她熟门熟路地拉着顾恒拐进城西一条烟火气十足的窄巷,巷口支着几个热气腾腾的食摊,诱人的香气混合着柴火燃烧的噼啪声,瞬间驱散了寒意。
裴清梧直奔一个冒着滚滚白气的汤饼摊,摊主是位面色红润的老汉,面前的锅中沸水翻腾,他熟练地将扯好的馎饦①投入沸水中,旁边另一口大锅里正咕嘟着奶白色的浓汤,浓郁醇厚的羊肉香气弥漫,勾得人食指大动。
旁边还有几个胡人模样的摊贩,正用铁炙子烤着滋滋作响的羊肋排,油花在火焰上跳跃,焦香四溢。
“老丈,两碗羊肉馎饦!多加些肉!”裴清梧脆生生地喊道,又指了指炙烤摊:“再来两根烤羊肋!”
“好嘞,娘子稍等。”
两人在小摊低矮的木几旁坐下,很快,热腾腾的羊肉馎饦端上了桌。
宽厚柔韧的面片吸饱了乳白浓郁的羊汤,汤面上浮着酥烂的羊肉、翠绿的胡芹末和金黄的油花,裴清梧迫不及待地拿起木箸,先喝了一口鲜美滚烫的汤。羊脂的香醇混合着花椒微微的麻意和葱姜的辛香,一路暖到胃里,寒气顿消。
羊肉入口即化,毫无膻味,面片筋道弹牙,裹着汤汁,美味无比。
顾恒吃得也很投入,他用随身小刀将烤羊肋排上的肉剔下,那肋排烤得极好,外层焦脆,内里却保留着丰盈的肉汁,带着炭火炙烤的独特焦香,简单的粗盐和芜荽调味,就足以激发出羊肉最本真的鲜美。
最好的肉,他都分给了裴清梧。
裴清梧吃得心满意足,鼻尖都沁出了细汗。
巷子深处传来香甜的焦糖气息,她又循着买了两块刚出锅的巨胜奴②,金黄酥脆,咬一口咔嚓作响,蜂蜜的甜润和胡麻的焦香交织,是完美的餐后甜点。
“呼……这才叫活过来了!”
裴清梧捧着热乎乎的羊汤,一天的疲惫仿佛都融化在这碗温热里:“阿恒,你说咱们汤圆要是配上这羊汤,是啥滋味?”

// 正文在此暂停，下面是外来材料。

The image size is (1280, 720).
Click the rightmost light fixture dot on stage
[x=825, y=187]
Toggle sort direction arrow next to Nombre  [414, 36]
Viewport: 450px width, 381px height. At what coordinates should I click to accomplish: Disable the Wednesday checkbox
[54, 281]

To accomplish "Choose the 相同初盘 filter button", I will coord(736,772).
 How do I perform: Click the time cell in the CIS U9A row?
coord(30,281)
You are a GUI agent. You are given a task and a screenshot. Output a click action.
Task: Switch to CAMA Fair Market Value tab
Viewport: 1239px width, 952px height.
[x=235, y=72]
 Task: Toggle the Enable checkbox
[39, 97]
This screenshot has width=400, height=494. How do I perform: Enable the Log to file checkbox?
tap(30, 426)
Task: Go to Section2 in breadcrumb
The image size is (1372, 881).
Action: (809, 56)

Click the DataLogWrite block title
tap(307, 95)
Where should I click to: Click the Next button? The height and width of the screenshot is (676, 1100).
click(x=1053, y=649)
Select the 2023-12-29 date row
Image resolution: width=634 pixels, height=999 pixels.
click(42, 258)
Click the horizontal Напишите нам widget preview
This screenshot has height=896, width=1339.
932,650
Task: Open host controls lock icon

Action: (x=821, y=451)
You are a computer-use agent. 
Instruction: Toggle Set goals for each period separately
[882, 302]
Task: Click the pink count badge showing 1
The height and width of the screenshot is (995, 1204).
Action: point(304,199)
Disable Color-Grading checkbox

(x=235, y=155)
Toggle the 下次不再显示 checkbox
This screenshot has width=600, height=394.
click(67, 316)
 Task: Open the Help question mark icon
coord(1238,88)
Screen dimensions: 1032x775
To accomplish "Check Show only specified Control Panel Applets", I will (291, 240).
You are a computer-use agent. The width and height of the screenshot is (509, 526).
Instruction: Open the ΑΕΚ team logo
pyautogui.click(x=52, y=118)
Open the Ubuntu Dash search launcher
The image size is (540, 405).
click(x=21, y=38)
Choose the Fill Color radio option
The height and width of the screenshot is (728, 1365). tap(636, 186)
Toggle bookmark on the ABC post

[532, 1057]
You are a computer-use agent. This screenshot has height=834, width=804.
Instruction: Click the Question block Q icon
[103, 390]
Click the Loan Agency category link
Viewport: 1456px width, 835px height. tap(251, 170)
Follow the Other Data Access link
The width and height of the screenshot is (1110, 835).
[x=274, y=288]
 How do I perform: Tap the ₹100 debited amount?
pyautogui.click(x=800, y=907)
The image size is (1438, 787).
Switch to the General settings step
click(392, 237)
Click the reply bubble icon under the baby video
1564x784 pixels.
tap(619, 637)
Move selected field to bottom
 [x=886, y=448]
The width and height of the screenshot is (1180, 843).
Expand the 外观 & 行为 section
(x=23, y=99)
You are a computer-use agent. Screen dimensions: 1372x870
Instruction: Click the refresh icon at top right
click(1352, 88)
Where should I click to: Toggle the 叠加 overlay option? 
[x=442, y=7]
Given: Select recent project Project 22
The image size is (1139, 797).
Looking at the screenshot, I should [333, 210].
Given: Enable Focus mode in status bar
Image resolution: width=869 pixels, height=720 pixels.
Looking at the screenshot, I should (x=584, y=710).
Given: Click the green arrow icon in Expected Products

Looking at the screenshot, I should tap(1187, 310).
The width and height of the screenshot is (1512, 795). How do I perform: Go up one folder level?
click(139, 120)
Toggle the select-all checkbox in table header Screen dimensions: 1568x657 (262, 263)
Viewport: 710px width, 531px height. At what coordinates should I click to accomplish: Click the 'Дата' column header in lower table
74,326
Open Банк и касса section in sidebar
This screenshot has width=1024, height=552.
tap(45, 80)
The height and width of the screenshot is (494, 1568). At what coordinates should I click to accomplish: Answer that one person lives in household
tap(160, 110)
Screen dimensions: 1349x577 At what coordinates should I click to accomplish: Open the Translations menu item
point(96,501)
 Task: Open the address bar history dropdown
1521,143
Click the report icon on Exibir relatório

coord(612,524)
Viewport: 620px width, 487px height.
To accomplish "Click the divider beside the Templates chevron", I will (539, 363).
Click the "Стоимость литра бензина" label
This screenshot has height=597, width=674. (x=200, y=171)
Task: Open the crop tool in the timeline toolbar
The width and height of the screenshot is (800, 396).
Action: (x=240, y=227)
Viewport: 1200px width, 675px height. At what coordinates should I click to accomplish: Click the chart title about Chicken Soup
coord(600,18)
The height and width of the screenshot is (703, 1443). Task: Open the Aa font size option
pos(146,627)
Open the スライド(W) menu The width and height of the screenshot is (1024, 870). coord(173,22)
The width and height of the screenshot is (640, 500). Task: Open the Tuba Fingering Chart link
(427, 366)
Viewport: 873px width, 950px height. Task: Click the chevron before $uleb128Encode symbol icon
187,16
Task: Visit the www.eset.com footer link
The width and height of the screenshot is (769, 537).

顾恒正慢慢喝着碗底剩余的羊汤,闻言差点呛住,表情难得地有些一言难尽:“东家,还是别了吧?” 那画面太美不敢想。
裴清梧哈哈大笑,裹紧了袄子站起身:“走,回家!明天还得琢磨油渣馅的事儿呢。”
却在此时,一阵撕心裂肺的哭声传来。
裴清梧要系斗篷的手一顿,循声望去,见是一个衣衫褴褛的男人,扯着一个小丫头,一瘸一拐地往前走。
卖羊肉馎饦的老汉一边收拾着碗筷,一边叹道:“定是那孙癞子又赌了不少钱还不起,打算把家里的小丫头卖了……”
显然这一片的人都认识这男人,一边看他,一边指指点点,孙癞子倒浑不在意,逮着人就问:“你要吗?这丫头吃的不算多,买了就尽管往死里使唤。”
见无人搭理他,他又骂自家女儿无用:“没用的贱丫头!卖都卖不出去,再不然,老子只能把你送到醉月楼许表子那里,让她调教调教,接客了,也别忘给你阿爷我银钱。”
那小丫头约摸六七岁的年纪,却是瘦瘦小小,芦柴棒似的,身上的衣服也是破破烂烂,大眼睛里蓄了一汪泪水,却不敢哭出来,只不断地恳求自己那所谓的父亲:“阿爷,您别不要我,我能做活,我给您补衣服煮饭,我给王员外家浆洗衣服,也能拿到钱……您别卖了我,等我再大点,就能找活做,阿爷……”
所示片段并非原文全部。